Heading out of Kakadu we stopped at a random campground at Pine Creek... Nothing exciting to report.
Heading north from Pine creek we swung west and came up into Litchfield National Park from the southern end. Not much of an enterance and we would have completely missed it had we not beed told what to look for. The road from the southern tip of Litchfield is rarely used and is little more than a 4wd track through the bush.
We decided to pull off at a place called surprise creek falls, as with my of the falls in the NT the carpark was a fair walk from the falls. When we walked around the corner to see the falls the first thing I see is two bare asses scrambling up the falls and over the top into a swiming hole.
Sitting at the bottom of the falls intentionally taking our time to get ready we were not sure how to approach the situation. Then a guys head popped around the corner of the falls and asked if he could come get their clothes. Relieved we didnt have to interupt them we turned around while he ran down grabbed his (and his partners) clothes and scrambled back up the rocks.
Once clothed the nude couple were obviously embarassed because they dissapeared pretty quickly. The falls weren't as impressive as the Kakadu falls but they were the right height to jump into and we had the whole area to ourselves so we had fun playing around in the water.

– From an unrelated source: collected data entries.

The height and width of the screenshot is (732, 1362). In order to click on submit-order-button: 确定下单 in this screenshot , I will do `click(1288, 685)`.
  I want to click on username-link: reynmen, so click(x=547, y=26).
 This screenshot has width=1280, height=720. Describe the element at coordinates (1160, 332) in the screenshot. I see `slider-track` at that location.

Heading north from Surprise Creek the car suddenly lurched forward and something started dragging along underneath. Immediately thinking I had snapped the axel I pulled up to the side of the 4wd track and jumped out of the car. I had hit a log that got caught between the wheel and the leaf springs... Figuring it would take a while to fix I backed off the road completely to let other car pass and set about pulling out the required tools (which of course were all packed as deep as possible in the car.
Upon getting the wheel off I found that the log had ruptured the rear brake line... Prefering not to try and get back to Darwin with no brakes I set about trying to pinch the brake line so it didnt leak all my brake fluid. Of course an old metal line is more prone to snapping than pinching so that wasnt working. Luckily by this stage two other cars had stopped to lend a hand, and luckily one of the guys had a screw in his tool kit that perfectly fit the rubber hose that fed into the junction box. so with that all fixed the three cars headed offin convoy ( well I putted along while they drove ahead). curising along the windy track we suddenly had to test the brakes as one of the cars in front were stopped halfway down a hill just before a creek crossing. Luckily I had fixed the brakes well enough and we stopped in time. A car with a trailer was having trouble getting up the far side of the creek crossing so we all waded into thigh deep water with "Danger Corcs" signs right next to us. After alot of pondering and a little bit of digging we all got through unscathed and no crocs.